SELECTED EXCERPT |
§
Walking in Truth Devotional Update

May I Sit at Your Right Hand?

Matt. 20:20-28; Mk. 10:35-45

Guy Roberson

As a parent, I can appreciate the mother of James and John asking Jesus to allow her sons to sit on either side of Him when He came into His kingdom. She wanted the best for them as any loving parent wants for his/her children.
However, some have suggested that Matthew and Mark contradicted each other since Matthew tells us that it was the mother of James and John that asked Jesus, while Mark mentioned only that James and John asked Jesus.
It is often said that the Gospel accounts are not contradictory, but complementary and this is another example, I believe. It is possible that Matthew and Mark simply recorded the same event but focused on different individuals. It is possible also that James and John approached Jesus with their mother to ask such an important question. The fact that the discussion between Jesus and the two brothers following the initial question is virtually identical in both books, there is no contradiction.
§
EXTRACTED ENTRIES |
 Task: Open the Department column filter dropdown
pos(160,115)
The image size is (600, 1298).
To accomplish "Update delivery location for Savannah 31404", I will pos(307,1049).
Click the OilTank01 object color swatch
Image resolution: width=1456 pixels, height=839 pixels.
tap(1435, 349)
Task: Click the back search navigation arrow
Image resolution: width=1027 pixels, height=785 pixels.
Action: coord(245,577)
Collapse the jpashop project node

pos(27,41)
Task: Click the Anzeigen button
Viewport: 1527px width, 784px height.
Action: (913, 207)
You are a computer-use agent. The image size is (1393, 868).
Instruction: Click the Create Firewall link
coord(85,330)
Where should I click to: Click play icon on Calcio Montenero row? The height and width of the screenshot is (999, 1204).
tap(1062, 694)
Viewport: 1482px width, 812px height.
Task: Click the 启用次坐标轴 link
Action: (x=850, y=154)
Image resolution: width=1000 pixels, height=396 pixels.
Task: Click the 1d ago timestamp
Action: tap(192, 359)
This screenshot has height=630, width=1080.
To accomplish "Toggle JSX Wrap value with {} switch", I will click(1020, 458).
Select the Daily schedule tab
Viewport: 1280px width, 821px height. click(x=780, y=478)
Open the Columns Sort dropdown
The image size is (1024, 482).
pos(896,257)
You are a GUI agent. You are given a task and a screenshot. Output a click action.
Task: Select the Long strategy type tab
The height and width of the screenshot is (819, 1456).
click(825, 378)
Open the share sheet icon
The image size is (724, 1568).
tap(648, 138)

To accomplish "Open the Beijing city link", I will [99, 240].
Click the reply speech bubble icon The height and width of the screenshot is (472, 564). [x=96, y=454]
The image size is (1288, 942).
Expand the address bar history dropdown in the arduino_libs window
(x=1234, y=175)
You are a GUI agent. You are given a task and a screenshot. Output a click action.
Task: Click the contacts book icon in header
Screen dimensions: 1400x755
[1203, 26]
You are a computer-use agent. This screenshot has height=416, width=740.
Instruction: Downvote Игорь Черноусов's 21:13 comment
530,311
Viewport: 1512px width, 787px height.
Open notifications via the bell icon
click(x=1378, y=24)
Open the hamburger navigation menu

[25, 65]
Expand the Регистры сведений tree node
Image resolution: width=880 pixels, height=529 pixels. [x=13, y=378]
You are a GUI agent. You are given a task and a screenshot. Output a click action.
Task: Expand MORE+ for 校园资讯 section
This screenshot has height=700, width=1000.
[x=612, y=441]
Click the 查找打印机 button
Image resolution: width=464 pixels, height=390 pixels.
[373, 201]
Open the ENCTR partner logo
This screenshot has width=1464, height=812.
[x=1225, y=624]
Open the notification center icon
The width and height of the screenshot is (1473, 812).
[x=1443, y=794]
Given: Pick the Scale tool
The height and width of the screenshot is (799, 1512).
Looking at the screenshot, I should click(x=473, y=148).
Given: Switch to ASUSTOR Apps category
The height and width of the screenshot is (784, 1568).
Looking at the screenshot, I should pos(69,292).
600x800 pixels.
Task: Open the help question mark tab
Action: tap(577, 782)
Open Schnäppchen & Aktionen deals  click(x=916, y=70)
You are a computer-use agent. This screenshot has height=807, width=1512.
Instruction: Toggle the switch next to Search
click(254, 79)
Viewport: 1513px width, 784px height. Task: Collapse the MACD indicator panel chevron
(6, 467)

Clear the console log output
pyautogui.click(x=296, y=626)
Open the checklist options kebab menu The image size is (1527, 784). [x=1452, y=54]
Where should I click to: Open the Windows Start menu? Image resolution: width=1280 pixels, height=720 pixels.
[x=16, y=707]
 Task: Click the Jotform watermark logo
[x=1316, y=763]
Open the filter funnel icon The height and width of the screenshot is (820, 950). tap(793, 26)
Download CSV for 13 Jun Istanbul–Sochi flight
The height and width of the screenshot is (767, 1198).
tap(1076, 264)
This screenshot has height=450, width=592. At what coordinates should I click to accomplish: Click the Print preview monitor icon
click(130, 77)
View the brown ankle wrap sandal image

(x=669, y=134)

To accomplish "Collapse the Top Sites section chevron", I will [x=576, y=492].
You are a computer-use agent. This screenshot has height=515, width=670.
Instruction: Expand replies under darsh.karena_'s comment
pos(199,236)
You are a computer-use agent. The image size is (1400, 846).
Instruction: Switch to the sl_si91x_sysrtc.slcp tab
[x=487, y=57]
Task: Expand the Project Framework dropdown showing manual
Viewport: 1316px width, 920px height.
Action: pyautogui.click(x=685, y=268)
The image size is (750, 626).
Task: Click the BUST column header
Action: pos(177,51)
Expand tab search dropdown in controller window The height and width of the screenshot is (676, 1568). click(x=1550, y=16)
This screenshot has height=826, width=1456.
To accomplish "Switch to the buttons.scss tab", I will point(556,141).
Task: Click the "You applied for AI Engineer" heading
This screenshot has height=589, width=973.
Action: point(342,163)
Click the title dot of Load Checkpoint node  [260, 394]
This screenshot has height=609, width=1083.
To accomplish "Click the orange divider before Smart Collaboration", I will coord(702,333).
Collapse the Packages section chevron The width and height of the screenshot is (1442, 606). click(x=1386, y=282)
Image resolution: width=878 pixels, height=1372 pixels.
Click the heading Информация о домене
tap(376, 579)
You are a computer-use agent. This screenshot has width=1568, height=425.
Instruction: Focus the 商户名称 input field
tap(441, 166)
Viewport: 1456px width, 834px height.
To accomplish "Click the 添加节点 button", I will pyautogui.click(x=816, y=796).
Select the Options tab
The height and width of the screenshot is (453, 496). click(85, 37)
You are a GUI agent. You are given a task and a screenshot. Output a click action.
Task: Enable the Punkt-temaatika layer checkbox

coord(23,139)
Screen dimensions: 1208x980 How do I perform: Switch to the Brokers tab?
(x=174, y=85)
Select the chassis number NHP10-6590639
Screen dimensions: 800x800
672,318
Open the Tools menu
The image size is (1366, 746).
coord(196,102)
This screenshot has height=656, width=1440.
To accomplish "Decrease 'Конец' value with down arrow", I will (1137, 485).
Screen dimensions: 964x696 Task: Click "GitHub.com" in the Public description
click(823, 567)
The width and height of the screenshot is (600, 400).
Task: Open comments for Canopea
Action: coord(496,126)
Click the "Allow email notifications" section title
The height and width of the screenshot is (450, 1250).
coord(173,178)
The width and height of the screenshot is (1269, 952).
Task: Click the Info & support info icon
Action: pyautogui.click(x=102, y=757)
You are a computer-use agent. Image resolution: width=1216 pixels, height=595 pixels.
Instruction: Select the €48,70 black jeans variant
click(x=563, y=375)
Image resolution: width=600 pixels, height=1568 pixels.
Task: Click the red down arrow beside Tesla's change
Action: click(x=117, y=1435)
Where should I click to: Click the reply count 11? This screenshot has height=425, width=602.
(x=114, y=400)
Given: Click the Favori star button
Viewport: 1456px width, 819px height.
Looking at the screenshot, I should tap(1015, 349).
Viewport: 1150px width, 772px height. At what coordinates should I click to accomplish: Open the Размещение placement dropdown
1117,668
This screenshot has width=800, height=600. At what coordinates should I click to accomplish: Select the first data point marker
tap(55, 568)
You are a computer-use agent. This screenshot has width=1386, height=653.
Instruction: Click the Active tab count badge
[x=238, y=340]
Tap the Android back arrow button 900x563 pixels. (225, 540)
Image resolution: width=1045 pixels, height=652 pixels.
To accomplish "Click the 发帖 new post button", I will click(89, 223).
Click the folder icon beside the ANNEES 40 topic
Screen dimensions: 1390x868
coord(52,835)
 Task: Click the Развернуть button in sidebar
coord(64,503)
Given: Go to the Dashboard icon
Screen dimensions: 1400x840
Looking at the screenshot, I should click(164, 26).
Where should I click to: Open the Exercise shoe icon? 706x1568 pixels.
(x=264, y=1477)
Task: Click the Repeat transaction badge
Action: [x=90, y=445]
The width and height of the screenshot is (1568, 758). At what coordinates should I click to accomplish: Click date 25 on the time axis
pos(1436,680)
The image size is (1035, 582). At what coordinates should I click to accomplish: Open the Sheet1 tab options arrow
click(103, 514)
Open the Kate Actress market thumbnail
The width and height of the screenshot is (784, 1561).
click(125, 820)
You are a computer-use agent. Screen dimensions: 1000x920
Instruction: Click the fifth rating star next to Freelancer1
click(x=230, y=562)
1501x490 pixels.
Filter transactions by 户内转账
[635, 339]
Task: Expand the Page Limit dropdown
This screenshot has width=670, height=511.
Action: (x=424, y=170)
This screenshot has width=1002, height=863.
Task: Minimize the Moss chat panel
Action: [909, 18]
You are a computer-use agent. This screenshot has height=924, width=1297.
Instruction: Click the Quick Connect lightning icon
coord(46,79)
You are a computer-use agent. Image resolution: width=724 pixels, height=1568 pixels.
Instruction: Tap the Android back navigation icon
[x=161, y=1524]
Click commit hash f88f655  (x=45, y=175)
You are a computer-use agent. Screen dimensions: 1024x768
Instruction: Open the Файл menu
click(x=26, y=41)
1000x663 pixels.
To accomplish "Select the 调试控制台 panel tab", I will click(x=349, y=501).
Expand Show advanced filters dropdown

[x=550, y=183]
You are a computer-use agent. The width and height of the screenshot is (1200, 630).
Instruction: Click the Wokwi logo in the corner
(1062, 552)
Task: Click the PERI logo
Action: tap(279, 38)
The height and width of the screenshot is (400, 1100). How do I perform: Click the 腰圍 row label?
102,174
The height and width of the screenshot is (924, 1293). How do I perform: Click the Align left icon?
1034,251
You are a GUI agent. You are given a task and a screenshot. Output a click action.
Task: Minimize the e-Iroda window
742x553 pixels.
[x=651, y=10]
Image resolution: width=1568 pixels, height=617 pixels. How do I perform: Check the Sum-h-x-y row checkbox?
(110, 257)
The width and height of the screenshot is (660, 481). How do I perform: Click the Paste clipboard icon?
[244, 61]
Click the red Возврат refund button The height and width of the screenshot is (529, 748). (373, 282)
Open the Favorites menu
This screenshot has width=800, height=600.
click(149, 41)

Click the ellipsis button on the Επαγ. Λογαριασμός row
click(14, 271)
§
Reproduce the entire devotional about the request to sit at Jesus' right hand, word for word, from the heading through the final sentence.

EXERCISE SOLUTION |
Walking in Truth Devotional Update

May I Sit at Your Right Hand?

Matt. 20:20-28; Mk. 10:35-45

Guy Roberson

As a parent, I can appreciate the mother of James and John asking Jesus to allow her sons to sit on either side of Him when He came into His kingdom. She wanted the best for them as any loving parent wants for his/her children.
However, some have suggested that Matthew and Mark contradicted each other since Matthew tells us that it was the mother of James and John that asked Jesus, while Mark mentioned only that James and John asked Jesus.
It is often said that the Gospel accounts are not contradictory, but complementary and this is another example, I believe. It is possible that Matthew and Mark simply recorded the same event but focused on different individuals. It is possible also that James and John approached Jesus with their mother to ask such an important question. The fact that the discussion between Jesus and the two brothers following the initial question is virtually identical in both books, there is no contradiction.